### What to do
In the passage below about the El Nino famines, what did Britain's surpluses in Asia balance in the late 19th century?

### Source passage
╭──

How had things gone so wrong such that the El Nino famines could have such a devastating effect? Here Davis provides a useful and valuable account. Whereas previously anti-imperialists had crudely claimed that Britain had got where it was by draining the wealth of the Third World, Davis' account is much more nuanced. The problem was not so much the absolute share. Instead, by having a captive markets in Asia, Britain in the late 19th century was able to maintain its balance of payments and its complex system of free trade as surpluses in Asia balanced its increasing trade deficits with Germany and the United States. Davis shows not only how India had to bear the military costs of empire, but also how British irrigation schemes were often poorly funded, inappropriate for local conditions and had pernicious ecological effects. China, by contrast did face a severe ecological crisis which, as Davis points out, it could not escape as the Europeans did by colonizing the Western hemisphere. Moreover the West forced China to keep up the opium trade and forced it into inequitable trading arrangements. This encouraged the Chinese government to concentrate on protecting the ports and its sovereignty while underfunding the collapsing irrigation system. Ecological and political crisis fed off each other, leading to revolution and continued ecological crisis to the present day.

╰──

### Provided material
╭──

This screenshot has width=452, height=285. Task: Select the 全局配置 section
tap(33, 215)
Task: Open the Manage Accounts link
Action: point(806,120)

╰──

### Final answer
Britain's increasing trade deficits with Germany and the United States.